Used against everything from ticks on cattle and fungus on orange trees to weed killers, arsenic also figures into many industrial processes. Yet its use has left tens of thousands of sites worldwide badly contaminated.
In today's edition of the journal Nature, scientists in Florida report finding what may be a new ally in the battle against arsenic contamination - a lowly fern that, at least until now, state officials had branded an invasive pest.
The plant, commonly called brake fern, displays an appetite for arsenic that surprised its discoverers. Concentrations ranged up to hundreds of times higher in the plant than in the surrounding soil. Unlike many plants scientists have found thriving in metal-tainted soils, the brake fern uses its entire structure to sequester arsenic, not just its roots.
"This fern is really amazing," says Lena Ma, an associate professor in the Institute of Food and Agricultural Sciences at the University of Florida in Gainesville who led the research team that found the plant.

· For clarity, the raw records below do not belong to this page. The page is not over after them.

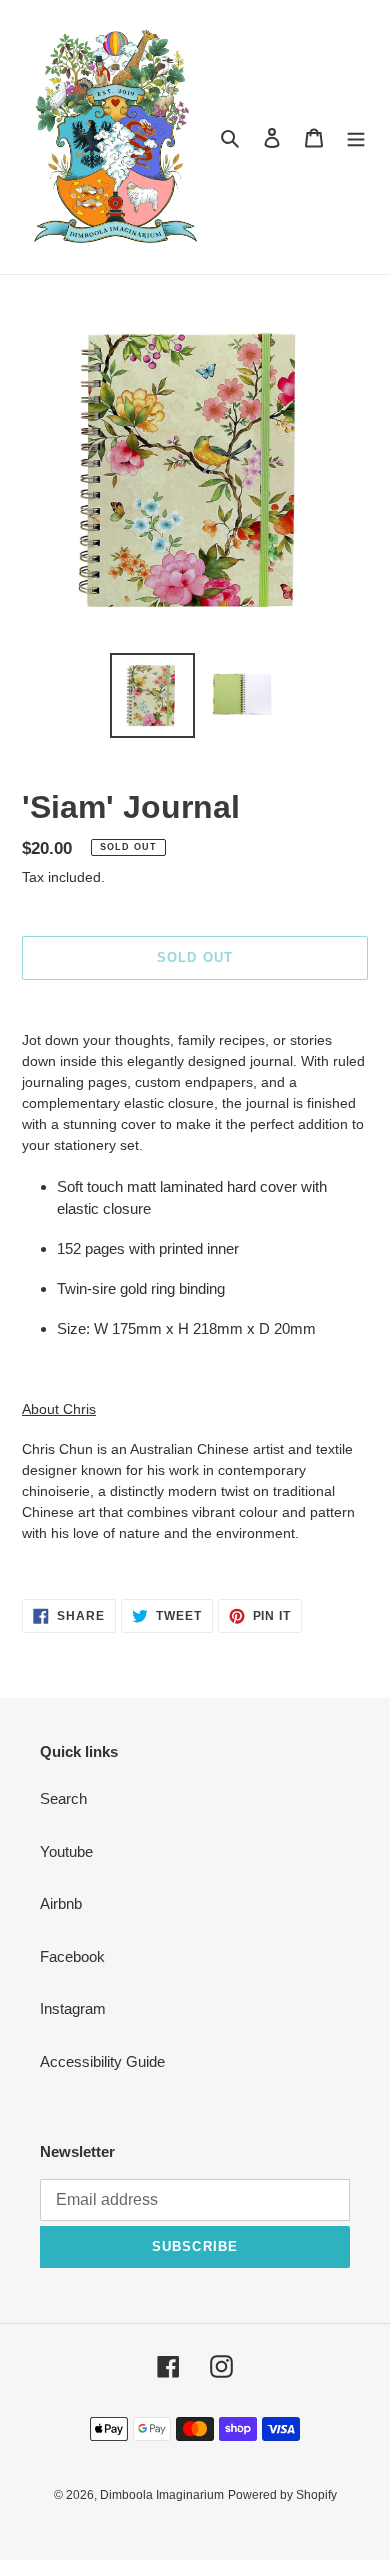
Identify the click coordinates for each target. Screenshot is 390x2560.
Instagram (73, 2008)
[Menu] (356, 137)
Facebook (72, 1956)
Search (63, 1798)
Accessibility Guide (102, 2061)
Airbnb (61, 1903)
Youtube (66, 1851)
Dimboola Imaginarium (162, 2495)
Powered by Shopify (282, 2495)
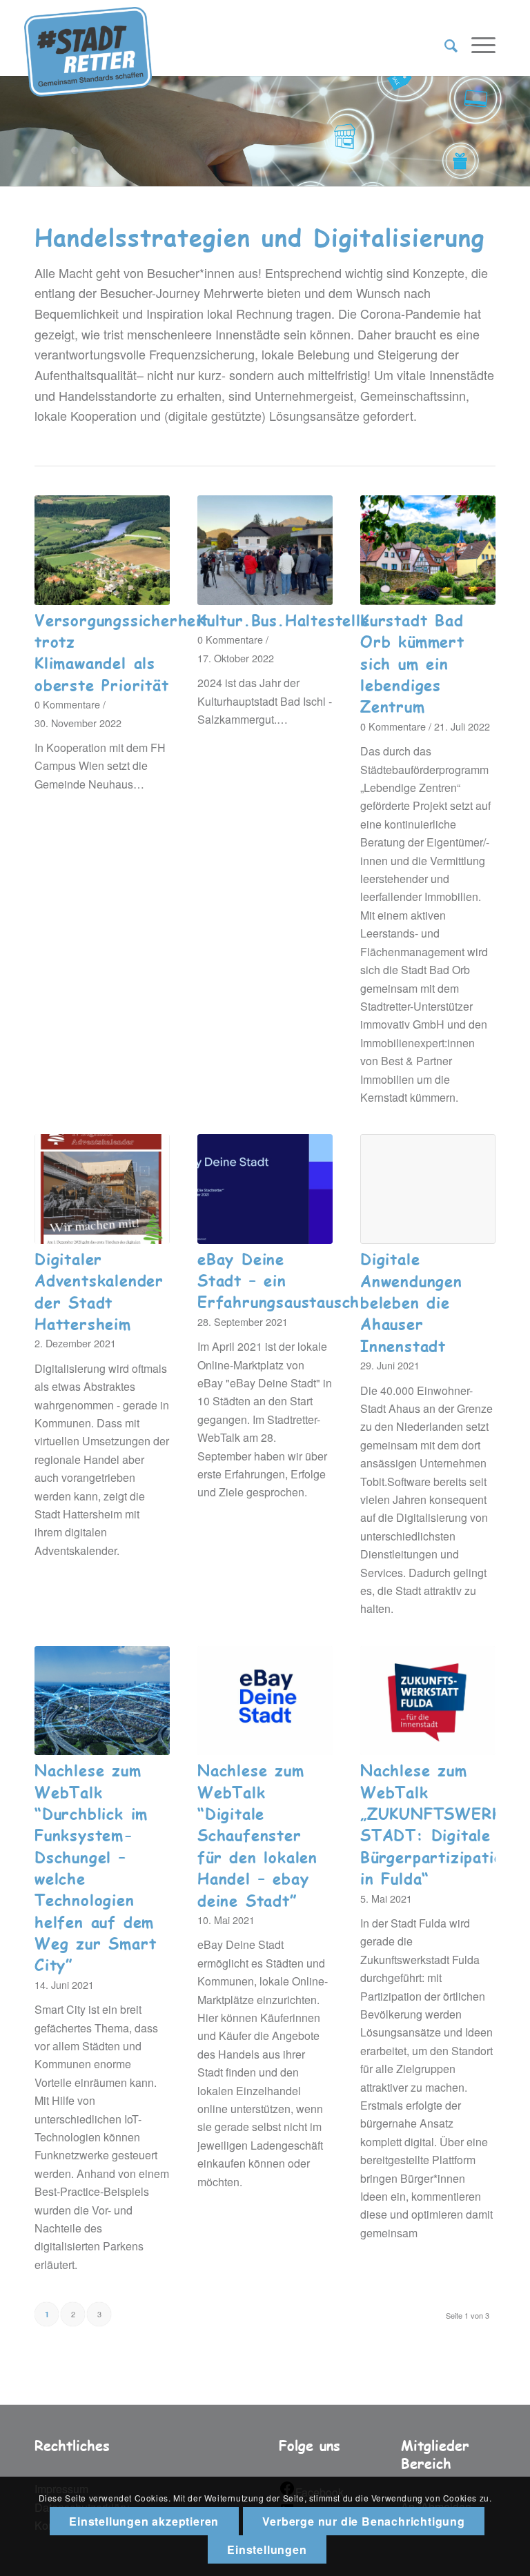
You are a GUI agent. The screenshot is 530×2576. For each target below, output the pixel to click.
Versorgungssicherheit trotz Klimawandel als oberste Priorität (121, 652)
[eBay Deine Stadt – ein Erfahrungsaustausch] (265, 1188)
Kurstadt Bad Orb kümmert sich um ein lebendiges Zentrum (412, 663)
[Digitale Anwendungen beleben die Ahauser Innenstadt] (427, 1189)
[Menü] (476, 45)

University of Northern Arizona biochemist David Salt agrees.
"The fern is exciting," he says, adding that even if other traits render the plant inadequate to clean up contaminated sites on its own, finding the genetic key to its ability to store arsenic could help researchers engineer more-suitable plants to clean tainted sites.
Dr. Ma notes that the fern, native to China but found worldwide, was one of a number of plants her team collected from an abandoned wood-preservation site in north-central Florida. The scientists were testing the plants to see which ones might prove useful for arsenic cleanup duty. She adds that dealing with arsenic-laced sites is a top priority for Florida environmental officials. The state has some 3,200 arsenic hot spots, she says.